== Action item ==
In the entries below, find the line containing "Screenshot is 768x1024." and the line containing "Азия (65, 524)". Copy those two lines and everything between them exactly, without the pictures.

== The data ==
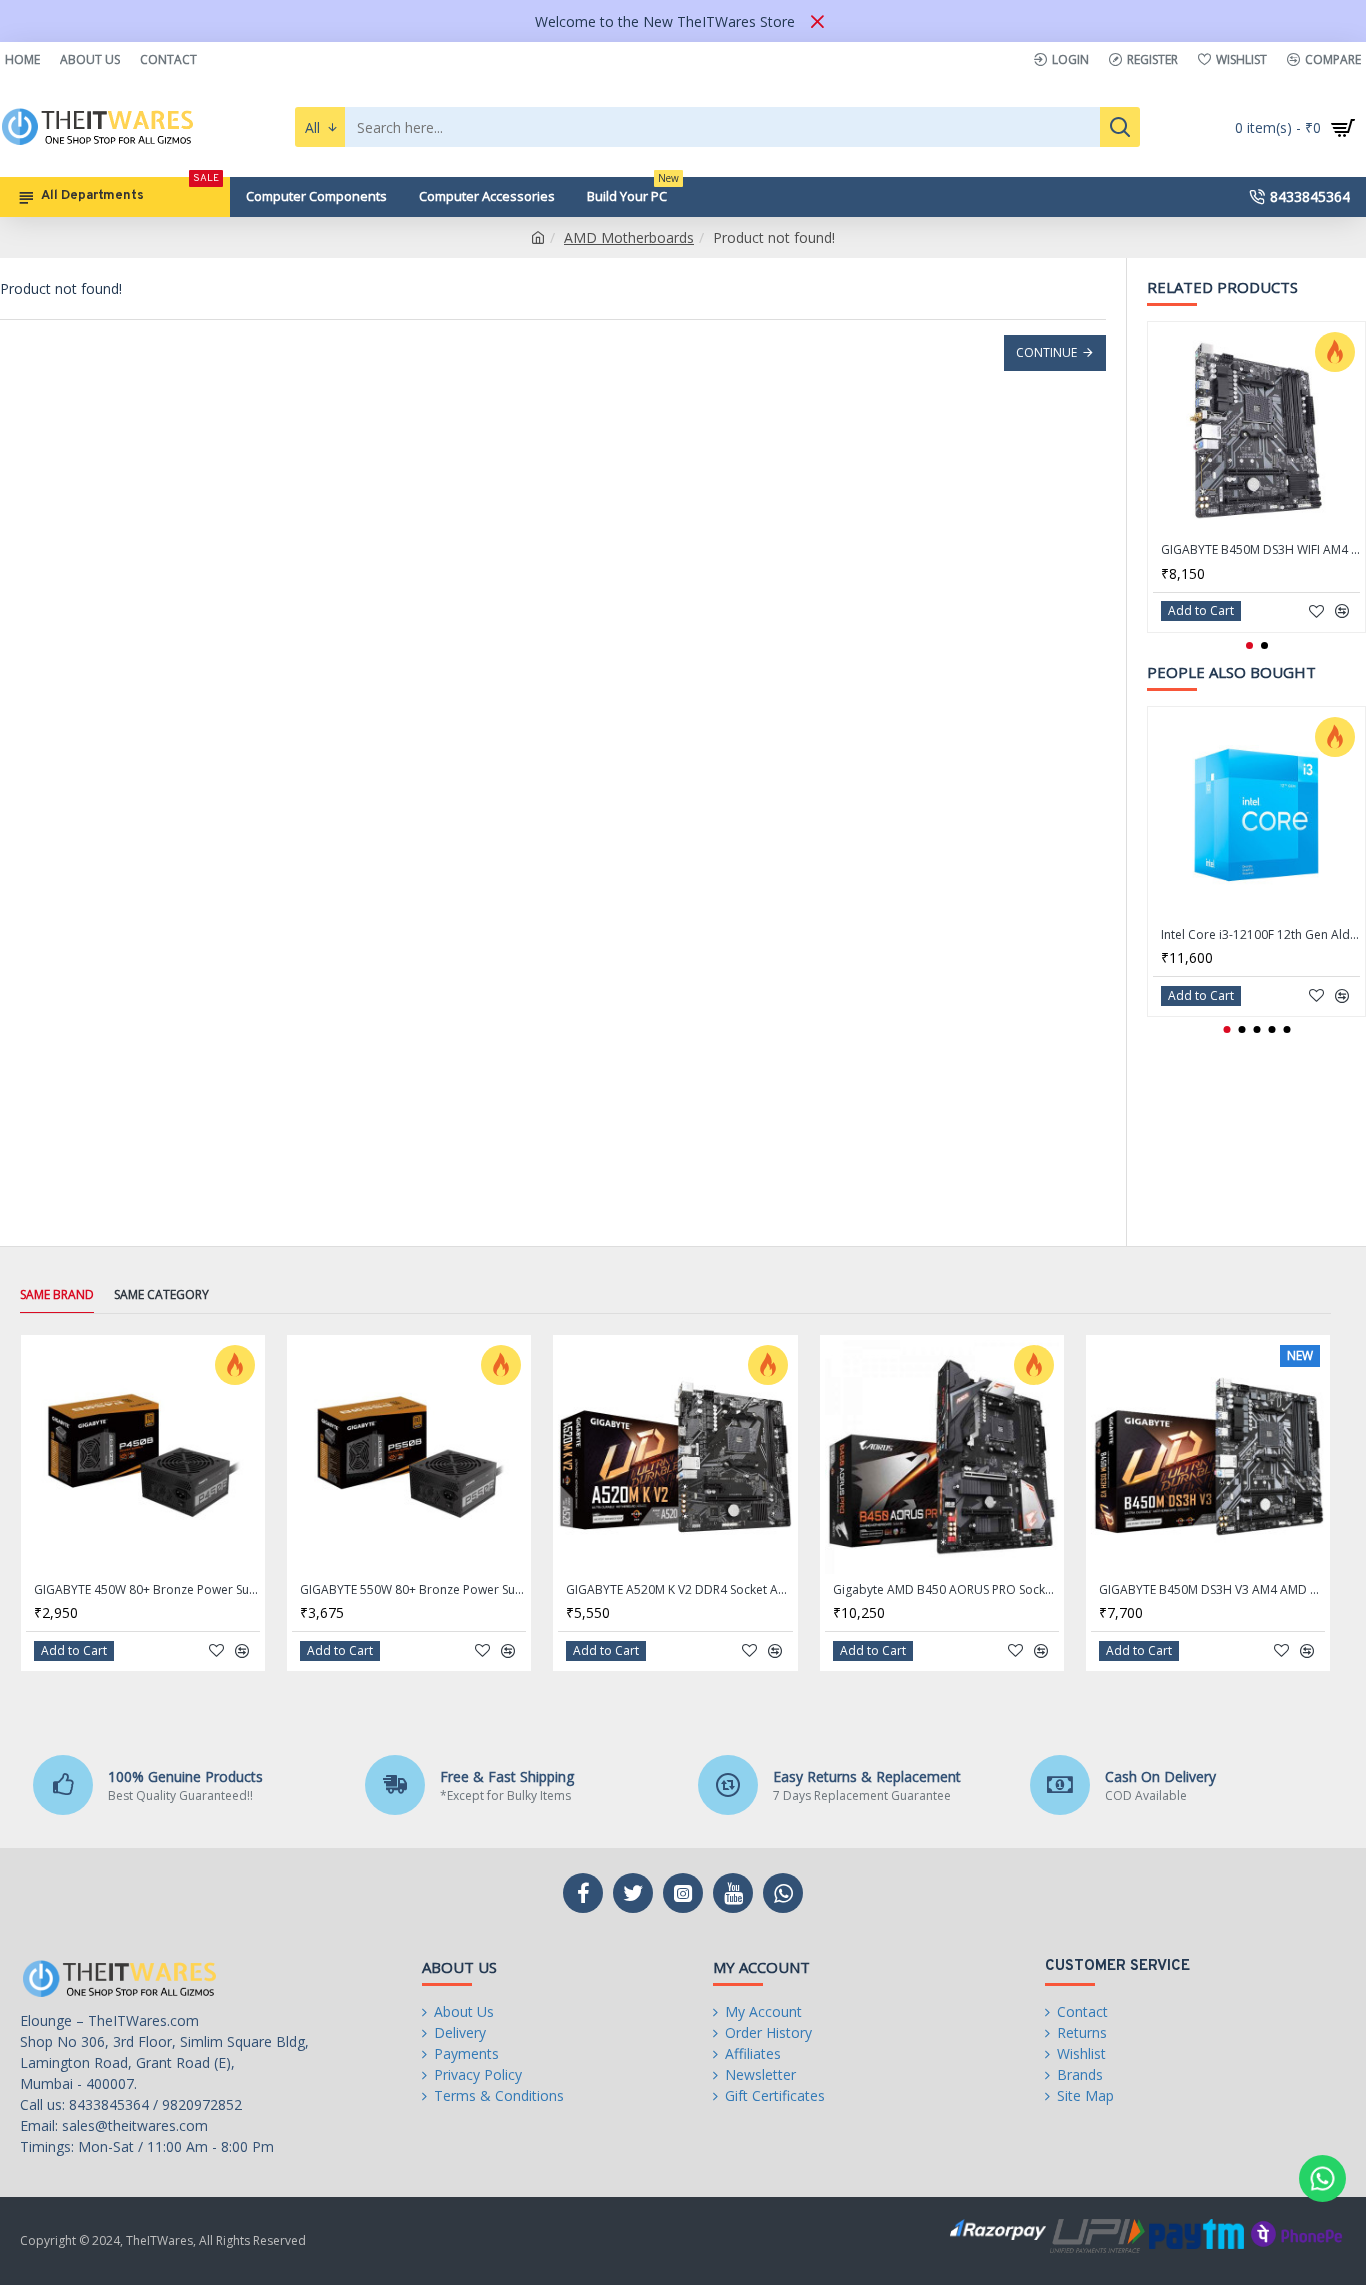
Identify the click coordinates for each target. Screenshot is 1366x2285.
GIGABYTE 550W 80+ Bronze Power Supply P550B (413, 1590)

--

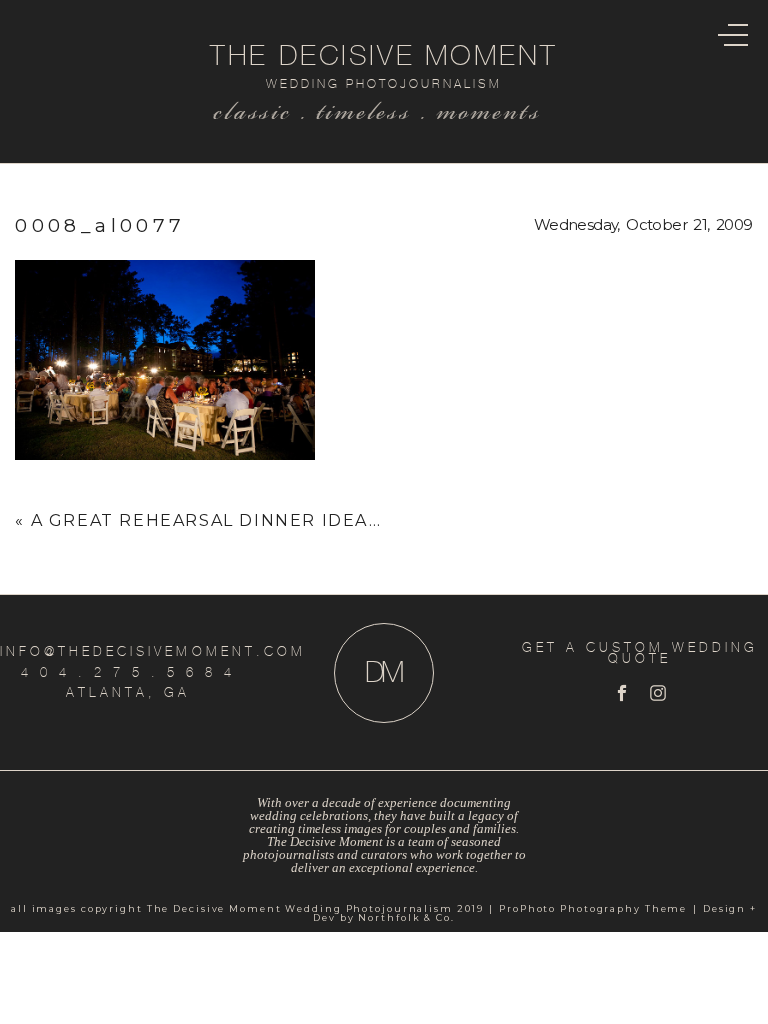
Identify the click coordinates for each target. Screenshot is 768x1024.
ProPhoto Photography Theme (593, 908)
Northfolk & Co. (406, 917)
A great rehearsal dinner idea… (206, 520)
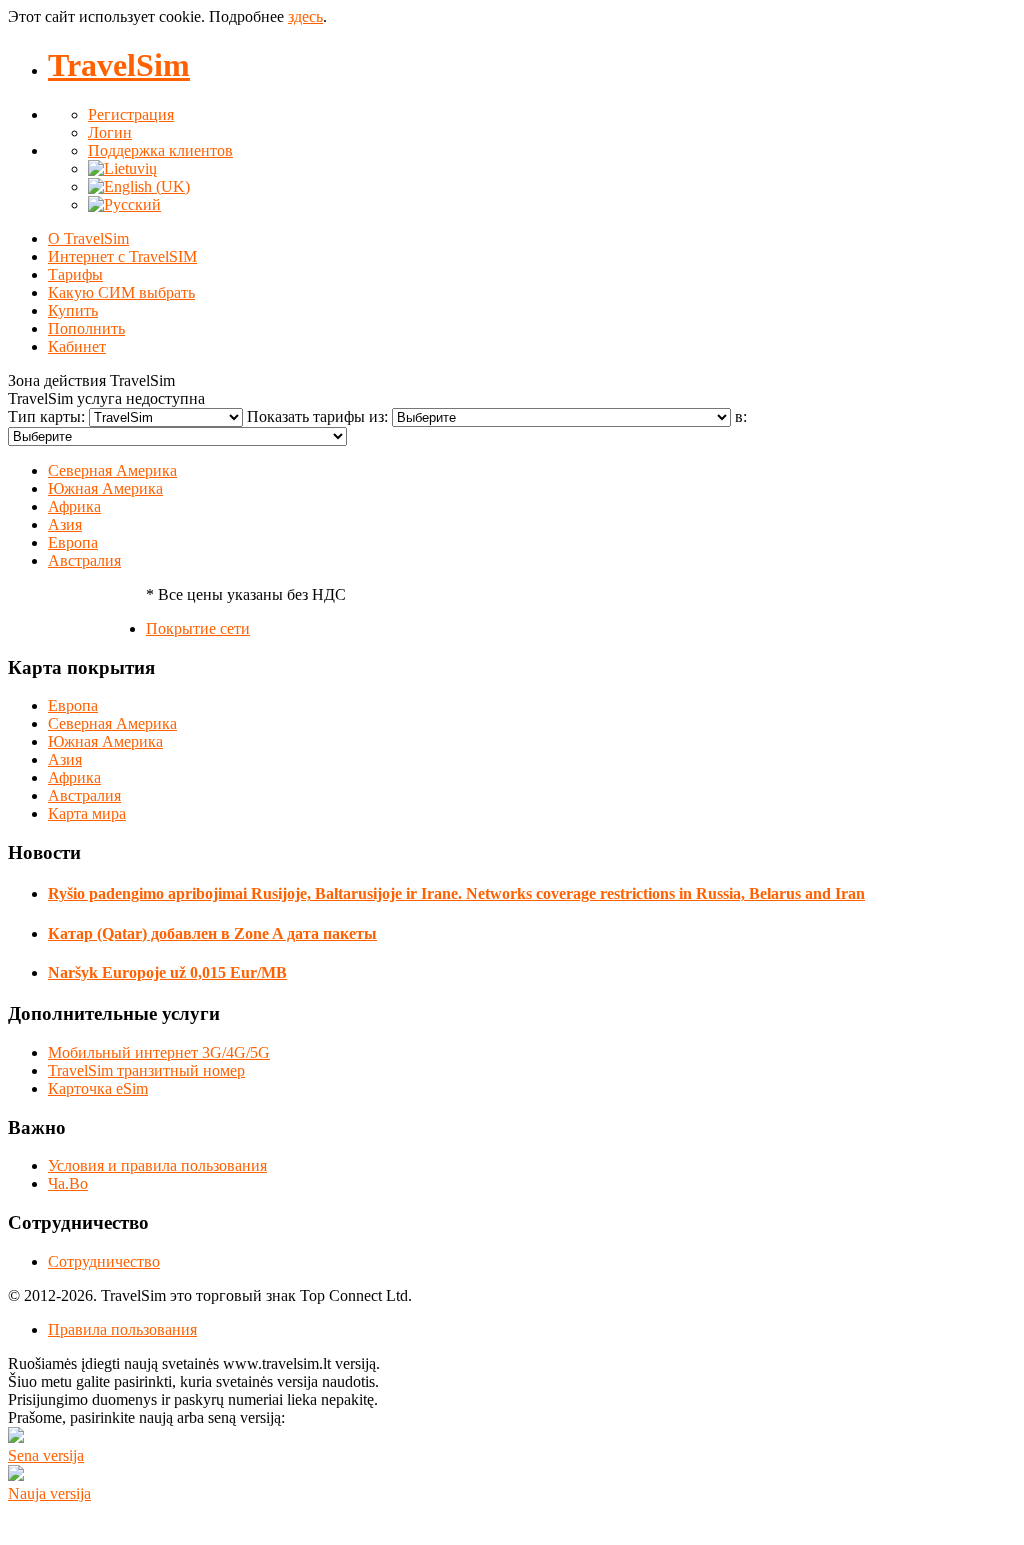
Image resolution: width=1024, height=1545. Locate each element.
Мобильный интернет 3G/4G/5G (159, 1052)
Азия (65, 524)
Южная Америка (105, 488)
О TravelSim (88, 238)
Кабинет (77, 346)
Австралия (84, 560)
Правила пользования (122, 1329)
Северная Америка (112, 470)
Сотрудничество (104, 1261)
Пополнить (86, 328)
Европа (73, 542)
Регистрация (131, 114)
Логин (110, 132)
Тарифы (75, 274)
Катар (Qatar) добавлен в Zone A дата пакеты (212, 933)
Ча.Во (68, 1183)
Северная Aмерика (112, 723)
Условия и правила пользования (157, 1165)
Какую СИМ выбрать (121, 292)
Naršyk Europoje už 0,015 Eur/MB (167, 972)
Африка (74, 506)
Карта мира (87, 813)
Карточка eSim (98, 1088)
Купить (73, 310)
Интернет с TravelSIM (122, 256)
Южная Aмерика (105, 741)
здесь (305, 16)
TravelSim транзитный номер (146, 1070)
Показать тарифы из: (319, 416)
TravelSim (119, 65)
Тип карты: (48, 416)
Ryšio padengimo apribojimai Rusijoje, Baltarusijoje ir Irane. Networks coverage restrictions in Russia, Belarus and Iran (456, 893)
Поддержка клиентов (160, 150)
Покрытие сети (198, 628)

== Reply ==
Identify the click coordinates for each target. Screenshot is 768x1024.
ProPhoto Photography Theme (593, 908)
Northfolk & Co. (406, 917)
A great rehearsal dinner idea… (206, 520)
Image resolution: width=1024, height=1545. Locate each element.
Мобильный интернет 3G/4G/5G (159, 1052)
Азия (65, 524)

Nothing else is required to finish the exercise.